For aortic dissection, the measurement of aortic diameter (outer wall to outwall) in several levels is clinical relevent.
Automatic segmentation works well for the aortic lumen but will miss the aotic wall and intimal flap.
as far as i know, to make the measurement from outer wall to outer wall, the best workflow is manual segmentation+centerline extraction+measurement.
If i have a large database, how can i improve this workflow (by decrease time) ?
I have read some papers about deep learning method for achieve this goal, but i am majoring in vascular surgery and not capable of performing these techniques. Is there any simple step that i can do to achieve my goal?
Segmenting large-diameter contrasted vessels should be straightforward. The main concern is visibility of vessel walls. Could you provide an anonymized sample data set and an example segmentation/measurements that you need? That could give us an idea of the difficulty of the problems and how to resolve them.
Deep learning is becoming the standard method for automatic image segmentation. If you have access to lots of data sets (maybe a few hundred images are enough) and you are willing to spend time with segmentation using manual/semi-automatic methods then you have everything to train a neural network. We have examples of tech-savvy surgeons training networks successfully (with some help from engineers), so you may give it a try. @rbumm maybe you could share your experience/give some advice to a fellow surgeon.
Below is a video after i had manually segmented the aorta (>1 hour) and extracted the centerline, and this video shows 5 levels i am interested in (only the total diameter was measured in this case)
This way is time consuming, and honestly, i am not satisfied with the segmentation and do not have much faith in it.
Below is a video showing the whole process of aortic measurements by manually centerline extraction (which i had proposed before), it is time saving, but not standardized. Is there a way i can use deep learning to standardize this process?
or maybe can you experts add two markers (shown as blue) for determine the midpoint (at least adjustable in two of axial, sagittal, and coronal plane)

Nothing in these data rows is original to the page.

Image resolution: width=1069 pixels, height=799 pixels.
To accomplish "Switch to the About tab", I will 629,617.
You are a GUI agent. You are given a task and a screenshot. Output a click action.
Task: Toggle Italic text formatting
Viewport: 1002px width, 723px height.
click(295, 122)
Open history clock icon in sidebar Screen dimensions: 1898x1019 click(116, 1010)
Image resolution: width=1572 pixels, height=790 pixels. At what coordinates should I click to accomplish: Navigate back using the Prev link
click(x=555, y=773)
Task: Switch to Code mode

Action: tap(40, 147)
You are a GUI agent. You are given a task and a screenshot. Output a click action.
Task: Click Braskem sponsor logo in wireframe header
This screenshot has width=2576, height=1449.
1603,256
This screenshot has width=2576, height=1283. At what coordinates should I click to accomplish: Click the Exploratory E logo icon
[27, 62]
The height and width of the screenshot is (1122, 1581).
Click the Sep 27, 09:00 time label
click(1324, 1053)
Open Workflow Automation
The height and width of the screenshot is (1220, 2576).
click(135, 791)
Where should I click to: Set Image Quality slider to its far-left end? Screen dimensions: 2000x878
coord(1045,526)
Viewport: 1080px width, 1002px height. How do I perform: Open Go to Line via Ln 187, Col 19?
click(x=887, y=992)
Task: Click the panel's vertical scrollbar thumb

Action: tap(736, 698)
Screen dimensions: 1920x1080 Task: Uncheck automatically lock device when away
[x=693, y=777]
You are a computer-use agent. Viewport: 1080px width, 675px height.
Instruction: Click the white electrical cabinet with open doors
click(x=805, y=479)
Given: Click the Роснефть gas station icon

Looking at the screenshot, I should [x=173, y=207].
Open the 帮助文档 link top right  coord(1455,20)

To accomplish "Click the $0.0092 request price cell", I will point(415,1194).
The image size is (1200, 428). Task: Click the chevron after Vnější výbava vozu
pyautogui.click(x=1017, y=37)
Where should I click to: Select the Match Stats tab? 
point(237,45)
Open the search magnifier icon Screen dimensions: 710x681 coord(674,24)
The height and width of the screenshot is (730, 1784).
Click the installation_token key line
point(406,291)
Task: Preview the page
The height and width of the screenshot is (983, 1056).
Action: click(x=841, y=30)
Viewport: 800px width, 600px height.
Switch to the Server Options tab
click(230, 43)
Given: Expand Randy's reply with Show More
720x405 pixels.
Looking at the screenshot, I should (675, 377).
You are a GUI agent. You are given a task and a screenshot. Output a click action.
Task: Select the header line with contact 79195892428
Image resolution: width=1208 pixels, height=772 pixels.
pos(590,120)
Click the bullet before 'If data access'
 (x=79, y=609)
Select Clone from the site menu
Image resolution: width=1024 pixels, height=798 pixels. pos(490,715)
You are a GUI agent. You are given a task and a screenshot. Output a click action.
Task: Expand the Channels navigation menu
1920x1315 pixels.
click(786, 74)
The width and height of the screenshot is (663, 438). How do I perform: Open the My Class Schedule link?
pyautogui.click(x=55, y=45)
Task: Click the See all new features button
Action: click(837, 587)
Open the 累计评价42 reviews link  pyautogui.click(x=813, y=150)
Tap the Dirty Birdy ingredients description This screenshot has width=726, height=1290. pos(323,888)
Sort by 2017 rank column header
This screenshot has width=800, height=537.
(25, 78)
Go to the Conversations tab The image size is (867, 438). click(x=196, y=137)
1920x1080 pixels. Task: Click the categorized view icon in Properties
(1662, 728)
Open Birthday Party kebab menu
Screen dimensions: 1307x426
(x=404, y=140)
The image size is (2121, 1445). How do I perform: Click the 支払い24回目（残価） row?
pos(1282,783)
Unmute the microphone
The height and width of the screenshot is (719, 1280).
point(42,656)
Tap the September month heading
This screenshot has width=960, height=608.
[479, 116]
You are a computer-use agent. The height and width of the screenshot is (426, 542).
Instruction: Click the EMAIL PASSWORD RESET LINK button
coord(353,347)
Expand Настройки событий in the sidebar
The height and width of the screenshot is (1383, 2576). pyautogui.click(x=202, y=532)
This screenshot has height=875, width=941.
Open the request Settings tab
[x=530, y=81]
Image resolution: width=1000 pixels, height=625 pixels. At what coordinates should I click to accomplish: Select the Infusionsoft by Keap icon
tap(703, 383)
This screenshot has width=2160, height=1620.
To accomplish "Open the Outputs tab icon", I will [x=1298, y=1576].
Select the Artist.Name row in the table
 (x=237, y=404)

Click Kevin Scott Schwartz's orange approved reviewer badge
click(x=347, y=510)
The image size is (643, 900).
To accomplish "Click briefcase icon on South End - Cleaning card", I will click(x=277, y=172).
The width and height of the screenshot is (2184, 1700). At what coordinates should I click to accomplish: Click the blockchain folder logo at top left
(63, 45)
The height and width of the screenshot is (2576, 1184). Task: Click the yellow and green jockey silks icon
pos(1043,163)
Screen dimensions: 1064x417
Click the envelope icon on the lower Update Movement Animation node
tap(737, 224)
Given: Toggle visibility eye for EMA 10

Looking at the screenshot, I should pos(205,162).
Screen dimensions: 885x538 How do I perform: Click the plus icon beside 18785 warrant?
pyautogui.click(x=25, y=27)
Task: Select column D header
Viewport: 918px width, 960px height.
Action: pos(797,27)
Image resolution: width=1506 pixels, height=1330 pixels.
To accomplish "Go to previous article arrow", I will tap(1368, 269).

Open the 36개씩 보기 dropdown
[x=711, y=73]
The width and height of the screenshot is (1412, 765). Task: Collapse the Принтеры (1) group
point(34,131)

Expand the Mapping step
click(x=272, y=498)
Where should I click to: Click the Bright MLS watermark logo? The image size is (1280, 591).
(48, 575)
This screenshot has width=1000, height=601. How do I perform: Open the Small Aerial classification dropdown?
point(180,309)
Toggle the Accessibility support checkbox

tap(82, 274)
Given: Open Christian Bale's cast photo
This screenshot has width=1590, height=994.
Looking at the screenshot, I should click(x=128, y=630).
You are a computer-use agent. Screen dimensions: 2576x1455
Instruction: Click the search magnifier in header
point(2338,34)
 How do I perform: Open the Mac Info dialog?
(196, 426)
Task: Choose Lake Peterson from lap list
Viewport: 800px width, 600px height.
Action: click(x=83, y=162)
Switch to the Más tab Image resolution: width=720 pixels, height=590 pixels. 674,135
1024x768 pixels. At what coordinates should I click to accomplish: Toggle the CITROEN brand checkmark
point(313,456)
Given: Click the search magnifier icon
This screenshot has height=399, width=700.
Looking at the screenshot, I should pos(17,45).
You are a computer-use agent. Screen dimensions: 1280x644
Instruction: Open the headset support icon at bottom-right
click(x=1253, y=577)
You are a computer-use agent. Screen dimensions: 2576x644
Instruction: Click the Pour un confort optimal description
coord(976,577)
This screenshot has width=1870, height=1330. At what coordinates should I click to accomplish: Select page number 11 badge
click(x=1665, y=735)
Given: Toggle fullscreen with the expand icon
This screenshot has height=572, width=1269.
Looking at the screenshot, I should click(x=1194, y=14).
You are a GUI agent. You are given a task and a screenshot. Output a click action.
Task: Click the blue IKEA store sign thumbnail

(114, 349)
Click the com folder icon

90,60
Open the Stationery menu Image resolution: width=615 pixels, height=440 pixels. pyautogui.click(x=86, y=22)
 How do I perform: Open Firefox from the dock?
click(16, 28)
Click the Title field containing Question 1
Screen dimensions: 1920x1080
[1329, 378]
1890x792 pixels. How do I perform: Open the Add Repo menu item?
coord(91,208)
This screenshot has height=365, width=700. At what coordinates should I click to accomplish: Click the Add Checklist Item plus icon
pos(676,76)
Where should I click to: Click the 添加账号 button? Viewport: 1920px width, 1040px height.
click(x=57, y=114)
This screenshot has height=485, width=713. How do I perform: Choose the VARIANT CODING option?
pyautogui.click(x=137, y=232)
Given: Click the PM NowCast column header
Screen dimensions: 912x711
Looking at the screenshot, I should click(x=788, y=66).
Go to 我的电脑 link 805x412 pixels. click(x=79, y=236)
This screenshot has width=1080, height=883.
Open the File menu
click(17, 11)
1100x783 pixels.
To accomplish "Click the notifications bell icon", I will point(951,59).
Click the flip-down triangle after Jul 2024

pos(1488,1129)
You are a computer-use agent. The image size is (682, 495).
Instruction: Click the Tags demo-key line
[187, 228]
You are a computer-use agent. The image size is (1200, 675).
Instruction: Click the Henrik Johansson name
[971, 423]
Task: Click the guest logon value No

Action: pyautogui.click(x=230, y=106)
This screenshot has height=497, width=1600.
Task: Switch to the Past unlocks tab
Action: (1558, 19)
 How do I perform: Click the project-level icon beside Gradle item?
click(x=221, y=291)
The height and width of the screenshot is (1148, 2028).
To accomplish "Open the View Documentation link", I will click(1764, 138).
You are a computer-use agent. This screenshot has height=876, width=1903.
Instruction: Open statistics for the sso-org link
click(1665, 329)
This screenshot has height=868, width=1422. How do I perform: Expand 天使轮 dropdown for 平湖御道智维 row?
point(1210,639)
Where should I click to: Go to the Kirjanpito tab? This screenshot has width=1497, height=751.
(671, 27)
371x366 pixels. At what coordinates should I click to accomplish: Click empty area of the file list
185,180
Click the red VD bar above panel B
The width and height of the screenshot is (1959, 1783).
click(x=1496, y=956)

By the way, i had segmentate a single kidney for calculating the renal volume by using grow from the seed + segment statistics. Although it takes only minutes, i have a work loads of more than 1000 kidney measurement, can this simpler workflow be improved by deep learning? and if it works, can it be form into an extension so other researchers can use it? Thanks.
TotalSegmentator should work well for both the aorta and the kidneys. I don’t know of anything that will measure the aortic dissection well, but I can imagine a custom markup tool could be written to simplify the process a lot.
Totalsegmentator is a great nnU-Net segmentation tool from Jakob Wasserthal (University of Basel) that needs to be installed and run separately from the command line. A call to Totalsegmentator AI is included in the Lung CT Segmenter module of the Lung CT Analyzer extension for user convenience.
Setting this up can be a little tedious, but it works and you should be able to use Totalsegmentator from 3D Slicer in any kind of CT.
First, install the Lung CT Analyzer extension and restart Slicer. Then follow all steps documented in the LCTA wiki. If you are a Windows user, do the nnunet fix ( see “Change the line …”)
Then try
If you get errors, keep in mind you need a rather strong GPU for this procedure and maybe run Totalsegmentator from the command line first.